• [Selection]
= = = =

England, 1290: what one royal order shows about state policy.

A 14th-century manuscript miniature showing Jews, wearing the required identifying badge, being expelled from England.
The expulsion from England, in a 14th-century chronicle. A marginal illustration from the Rochester Chronicle (British Library, Cotton Nero D. II, f. 183v); the figures wear the badge English law required of Jews. What it tells historians: two centuries before Spain, England expelled its Jews the same way, by royal decree. The edict’s own text is lost, but the event entered the chronicle record, badge and all.
Collection of the British Library, London (Cotton MS Nero D. II). Public domain, via Wikimedia Commons.

Look first. A line of figures, bundled and moving, each marked on the chest with a badge, the sign English law required Jews to wear. They are leaving. The image is not the decree itself: Edward I’s 1290 edict of expulsion survives only as an event in the record, its original text lost. What survives instead is this, a marginal drawing in a monastic chronicle, made within living memory of the expulsion it shows.

= = = =

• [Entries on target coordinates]
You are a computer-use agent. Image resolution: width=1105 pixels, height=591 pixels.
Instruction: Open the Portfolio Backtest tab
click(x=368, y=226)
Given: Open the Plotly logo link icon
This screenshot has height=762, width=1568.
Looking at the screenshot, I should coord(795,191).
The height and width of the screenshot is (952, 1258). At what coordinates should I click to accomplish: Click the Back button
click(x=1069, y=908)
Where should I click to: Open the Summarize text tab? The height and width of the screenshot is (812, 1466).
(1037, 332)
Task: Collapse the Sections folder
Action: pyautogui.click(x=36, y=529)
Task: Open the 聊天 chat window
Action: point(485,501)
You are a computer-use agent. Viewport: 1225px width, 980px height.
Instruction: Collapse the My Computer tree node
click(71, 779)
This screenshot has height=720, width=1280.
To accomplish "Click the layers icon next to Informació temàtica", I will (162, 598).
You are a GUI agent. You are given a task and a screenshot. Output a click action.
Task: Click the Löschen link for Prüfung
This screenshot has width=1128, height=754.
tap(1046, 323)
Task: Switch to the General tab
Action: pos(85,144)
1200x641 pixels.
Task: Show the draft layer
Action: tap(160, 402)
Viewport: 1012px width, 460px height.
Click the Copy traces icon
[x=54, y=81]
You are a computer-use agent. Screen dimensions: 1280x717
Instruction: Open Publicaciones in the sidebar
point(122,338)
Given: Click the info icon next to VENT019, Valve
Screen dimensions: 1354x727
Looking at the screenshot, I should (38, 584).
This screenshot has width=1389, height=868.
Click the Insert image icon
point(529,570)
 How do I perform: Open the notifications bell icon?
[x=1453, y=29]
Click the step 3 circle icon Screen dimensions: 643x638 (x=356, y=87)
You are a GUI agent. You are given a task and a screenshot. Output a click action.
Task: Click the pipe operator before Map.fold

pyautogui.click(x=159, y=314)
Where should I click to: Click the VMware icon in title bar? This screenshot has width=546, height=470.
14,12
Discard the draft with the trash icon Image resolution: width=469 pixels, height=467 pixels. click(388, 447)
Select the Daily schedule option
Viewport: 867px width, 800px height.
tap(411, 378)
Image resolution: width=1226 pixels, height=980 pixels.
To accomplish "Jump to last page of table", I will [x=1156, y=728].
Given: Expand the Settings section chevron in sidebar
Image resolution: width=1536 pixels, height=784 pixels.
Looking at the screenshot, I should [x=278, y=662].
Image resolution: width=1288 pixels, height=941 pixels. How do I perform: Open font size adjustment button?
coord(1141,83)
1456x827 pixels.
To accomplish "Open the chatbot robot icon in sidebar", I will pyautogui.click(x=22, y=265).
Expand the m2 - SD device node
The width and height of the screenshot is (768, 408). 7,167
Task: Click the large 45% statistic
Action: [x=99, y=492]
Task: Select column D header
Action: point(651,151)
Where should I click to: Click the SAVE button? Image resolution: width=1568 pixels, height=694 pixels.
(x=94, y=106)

= = = =

• [What to do]
1. Based on the page about the 1290 expulsion, explain in one to three sentences why the page presents a chronicle drawing instead of the royal order itself.
2. According to the page about the 1290 expulsion, in which chronicle does the marginal illustration appear?
3. Resume the page about the 1290 expulsion, picking up after its final sentence.

• [Results of the exercise]
1. Edward I's 1290 edict of expulsion survives only as an event in the record, and its original text is lost. What survives instead is a marginal drawing in a monastic chronicle, made within living memory of the expulsion.

2. The Rochester Chronicle.

3.
So what can one royal order show us about expulsion as state policy? England in 1290 is the clearest case, because it was the first: no European kingdom had expelled an entire religious community by a single royal command before. The order needed no riot to carry it out. It needed a deadline, every Jew gone by November 1, a chancery to issue the writs, sheriffs to enforce them, and an Exchequer to absorb the houses and debts the community left behind. The badge in the picture is part of the same machinery: the state had already marked the population it would later remove. Expulsion, in other words, was administration, something a government could decide, document, and execute.

That is why this image sits at the center of the Topic. It turns the abstraction “expulsion” back into what it was: a royal order, carried out through the ordinary instruments of the state, that ended a community’s life in a kingdom with a date on a calendar.

France · 1306 and 1394

Expel, recall, expel again.

France shows the same underlying dynamic run repeatedly, because the French crown discovered that a community could be expelled for its assets and then readmitted for its tax revenue, and the cycle could turn more than once. Philip II Augustus expelled the Jews of the royal domain in 1182 and readmitted them in 1198. The pattern then hardened under his successors.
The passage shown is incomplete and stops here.